It Really Is Simple

I have seen a host of difficulties described by others on many help and support sites that most likely would have been prevented if my favorite tool had been in use.

I'm talking about User Accounts. One should never, ever run routinely under an account in the Administrators Group. It's the equivalent of giving a thief the key to your front door and posting a sign on the door telling him when you won't be at home.

XP Professional requires at least two users in the Administrators Group (and it's a good security practice to implement this strategy in XP Home). One is the default Administrator, and the second is you, if you have not setup a third account for normal use. If you don't setup an account when you install XP, that second one in the Administrators Group is usually called Owner. On my machines, I have the default Administrator, another account I create and usually name Admin in the Administrators Group, and at least another account in the Power Users Group that I logon for normal computer use.

From "Help and Support:"

"Password reset disk overview

To help protect user accounts in the event that a user forgets the password, every user should make a password reset disk and keep it in a safe place. If the user forgets his or her password, the password can be reset using the password reset disk and the user will be able to access the computer again.

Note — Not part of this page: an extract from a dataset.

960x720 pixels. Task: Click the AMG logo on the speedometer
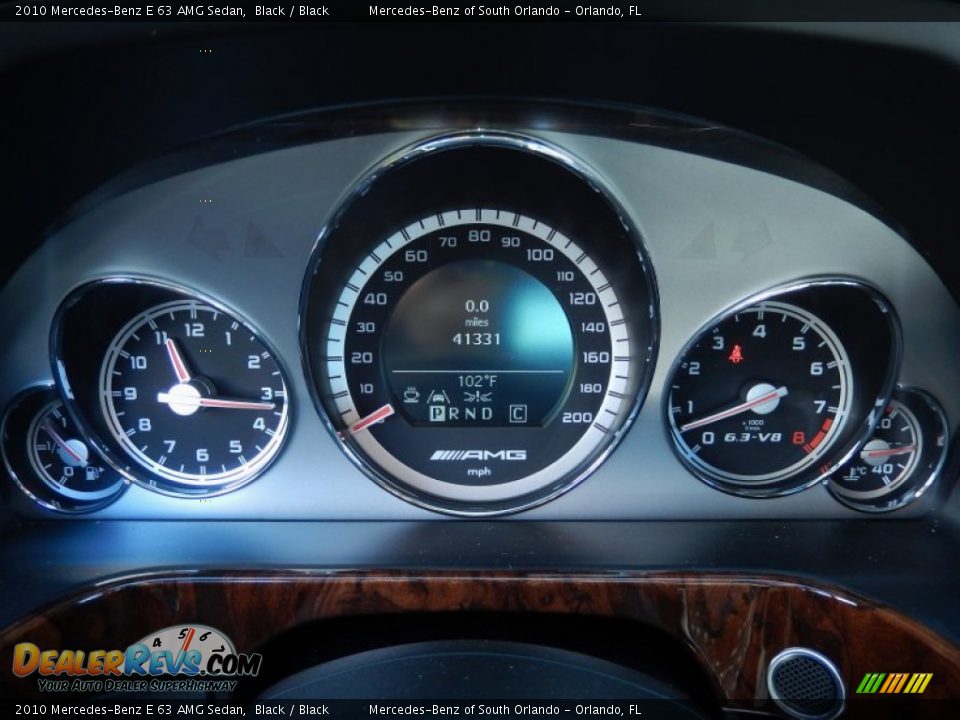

For information about creating the password reset disk using the Forgotten Password Wizard, or for information about using the password reset disk and Password Reset Wizard to gain access to the computer, click Related Topics."

My DSL runs through a Router/Switch with hardware firewall. I only log in as Admin when I'm doing updates, doing malware scans, or other maintenance chores that require Administrator privileges. On my desktop are 5 accounts (not including the two in the Administrators Group) and one is my 16-year-old son who loves gaming and has never seen a gaming URL he didn't like. I run IE8 on Medium-High Security level, Microsoft Security Essentials as services for all user accounts.  I run a manual scan with SUPERAntiSpyware free edition from time to time. 

I have no malware problems. I don't have Windows crashes, no BSOD's. Everything just works


You must be logged on as a member of the Administrators Group to make these changes, but then you can upgrade your security simply by logging off the Administrator account and logging back on as a member of the Power Users Group.

And remember, never open an email attachment unless you are expecting to receive it. If in doubt, reply to the sender and ask what the attachment is, and why it was sent.